My fix for HBASE-751 introduced this issue, thinking on it.  With this in place, it could get to a place where every request for closestAtOrBefore could end up loading all that is out on the filesystem, all of the flushes.

We still need to rewrite this stuff; the number of seeks done per closestAtOrBefore can be astronomical but this patch takes off some of the heat.

This patch narrows the number of possible candidates that come back.  

It goes first to the memcache to find candidate rows.

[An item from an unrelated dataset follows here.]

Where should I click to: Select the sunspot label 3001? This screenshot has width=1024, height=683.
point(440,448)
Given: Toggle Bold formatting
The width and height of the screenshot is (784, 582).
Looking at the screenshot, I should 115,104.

While there, it puts any deletes found between ultimate candidate and desired row into new delete Set.  This delete set is then carried down through the walk of store files.  We add new deletes as we encounter them so that candidates in older store files don't shine through if they've been deleted earlier.

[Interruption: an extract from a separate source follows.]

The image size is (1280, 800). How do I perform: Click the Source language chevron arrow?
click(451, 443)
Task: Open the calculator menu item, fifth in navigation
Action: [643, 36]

> Rewrite getClosestAtOrJustBefore; doesn't scale as currently written
> --------------------------------------------------------------------
>
>                 Key: HBASE-792
>                 URL: https://issues.apache.org/jira/browse/HBASE-792
>             Project: Hadoop HBase
>          Issue Type: Bug
>            Reporter: stack
>         Attachments: 792.patch
>
>
> As currently written, as a table gets bigger, the number of rows .META. needs to keep count of grows.
> As written, our getClosestAtOrJustBefore, goes through every storefile and in each picks up any row that could be a possible candidate for closest before.  It doesn't just get the closest from the storefile, but all keys that are closest before.  Its not selective because how can it tell at the store file level which of the candidates will survive deletes that are sitting in later store files or up in memcache.
> So, if a store file has keys 0-10 and we ask to get the row that is closest or just before 7, it returns rows 0-7.. and so on per store file.
> Can bet big and slow weeding key wanted.